Cerca del 90% de las exportaciones de crudo de Irán salen del país a través de Kharg. Existen otras terminales, pero ninguna tiene la capacidad ni el acceso de aguas profundas para reemplazarla. Para el comercio petrolero de Irán, Kharg no es una opción entre muchas. Es el único punto por el que fluye casi todo.

Por qué es el verdadero catalizador del mercado

Para entender por qué Kharg importa más que casi cualquier otro objetivo, hay que separar dos tipos distintos de interrupción.

Cerrar el Estrecho de Ormuz es una interrupción de la ruta. Eleva el costo y el peligro de mover petróleo por el cuello de botella, para todo productor que envía a través de él, pero los barriles siguen existiendo y con el tiempo pueden moverse. El mercado lo trata como un problema de tránsito: peligroso, caro, pero no una pérdida de oferta en la fuente.
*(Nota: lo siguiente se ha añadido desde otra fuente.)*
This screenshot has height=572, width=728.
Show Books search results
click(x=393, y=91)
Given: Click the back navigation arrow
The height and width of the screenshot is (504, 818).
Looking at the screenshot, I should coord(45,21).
Atacar Kharg es una interrupción de la fuente. Retiraría barriles iraníes del mercado directamente, al dañar la terminal desde la que cargan. Irán exporta bastante más de un millón de barriles al día, la mayor parte a China. Si se inutiliza Kharg, una gran parte de esa oferta desaparece hasta que la terminal se repare, además de lo que esté ocurriendo en el estrecho.

Esa es la distinción detrás del precio. Un estrecho cerrado puede empujar el petróleo unos pocos dólares hacia arriba. Una terminal de exportación en llamas es un choque de oferta genuino. Cuando el mercado se sitúa, digamos, en 79 dólares durante un conflicto activo en lugar de 110, es porque está poniendo precio al peligro para la ruta y apostando a que la fuente permanece intacta.

El precedente de la Guerra de los Petroleros

Kharg ya ha sido un objetivo antes. Durante la guerra Irán-Irak de la década de 1980, en lo que se conoció como la Guerra de los Petroleros, Irak bombardeó repetidamente Kharg para asfixiar los ingresos petroleros de Irán. Irán la mantuvo en funcionamiento mediante reparaciones constantes y usando petroleros lanzadera para trasladar el crudo a puntos de carga más al sur, fuera de fácil alcance. El episodio mostró tanto lo central que es Kharg para la economía de Irán como lo difícil que es cerrarla por completo. También mostró que los ataques contra la infraestructura petrolera del Golfo pueden persistir durante años sin detener del todo el flujo.

La trampa: Kharg todavía necesita a Ormuz

Importa una pieza más de geografía. Kharg se encuentra dentro del Golfo Pérsico, al norte del Estrecho de Ormuz. El petróleo cargado en Kharg todavía tiene que salir navegando por Ormuz para llegar a los mercados mundiales. Así que los dos riesgos se combinan. Un ataque contra Kharg retiraría barriles en la fuente; un cierre de Ormuz bloquea la salida de lo que quede. En un escenario severo, ambos ocurren a la vez, y por eso las estimaciones de precio del peor caso para la crisis se sitúan tan por encima del nivel actual.

Qué vigilar

Para el mercado petrolero, Kharg es el hilo detonante. Mientras siga cargando y la pelea se mantenga centrada en objetivos militares y navales, la interrupción tiene que ver con la ruta y el exceso de oferta mantiene el precio contenido. Un ataque directo contra Kharg, o contra otra gran terminal de exportación del Golfo, sería el suceso que convierte un conflicto contenido en un choque de oferta. Esa sola distinción, fuente frente a ruta, es lo más importante que hay que entender sobre cómo el mercado está poniendo precio a la crisis.


Este artículo es solo para fines informativos y no constituye asesoramiento financiero ni de inversión. Las condiciones del mercado petrolero pueden cambiar rápidamente. Consulte a un profesional financiero calificado antes de tomar decisiones de inversión.